Ik ben een taalneuroot, ik zeg het maar eerlijk. Elke punt of komma die verkeerd staat, valt me op.
Maar dat ik zo’n grote taalknobbel heb, betekent niet dat ik daar ook altijd maar wat mee moet doen. Toen ik nog als tekstschrijver werkte, merkte ik dat sommigen het lastig vonden om mij geschreven teksten te laten zien. “Niet met de rode pen er doorheen, hè?”, werd regelmatig half grappend, half zenuwachtig gezegd. Waarop mijn antwoord steevast was: “Geen zorgen, dat doe ik alleen als ik ervoor betaald word”.
Nou zijn er ook taalneuroten van de buitencategorie, de taalnazi’s. Die vinden het nodig om iedereen in hun omgeving op elk taalfoutje te wijzen. Die bij elke d/t-fout op social media direct – liefst in de openbare comments – moeten laten zien dat zij het beter weten.

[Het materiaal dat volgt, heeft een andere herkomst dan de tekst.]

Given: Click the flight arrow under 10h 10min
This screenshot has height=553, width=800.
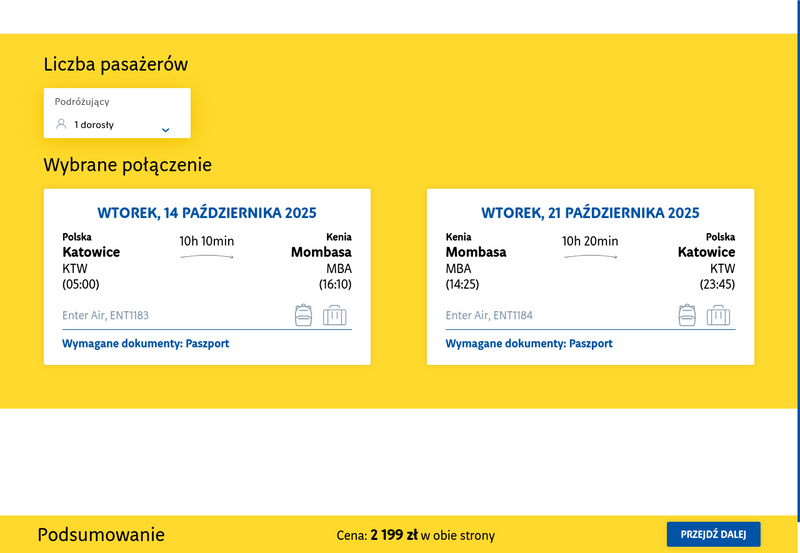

Ik merk steeds vaker bij mijn klanten dat het risico op reacties van taalnazi’s ze ervan weerhoudt om zich op social media te laten zien. Ondernemers die misschien geen tien voor taal hadden, maar wel heel goed zijn in hun vak, durven dat eigenlijk niet te laten zien, omdat ze ooit van zo’n taalnazi gehoord hebben dat ze onprofessioneel overkomen door een taalfoutje. Want dat is nog zo’n kenmerk van een taalnazi. Die zal niet even subtiel in een privébericht zetten: “Hey psst, let op, er staat een klein foutje in je tekst”. Nee, er wordt gelijk met termen als amateuristisch en knullig gesmeten. Alsof taalkundigheid dé graadmeter voor jouw expertise is.
Lieve taalnazi, wat wil je hiermee bereiken? Denk je dat het helpt om iemand af te fakkelen als die niet zo goed in taal is als jij? En als tekstschrijver je beroep is, denk je dat iemand graag met je wil samenwerken als je ze eerst een rotgevoel over zichzelf hebt gegeven? Je doet hier hooguit je concurrent een plezier mee, want jou gaan ze echt niet meer inhuren.
Maar laten we niet vergeten dat taalnazi’s ook maar mensen zijn en ook weleens een foutje maken. En als dat gebeurt, is er natuurlijk niets leuker dan hem op zijn eigen taalfout te wijzen 😉.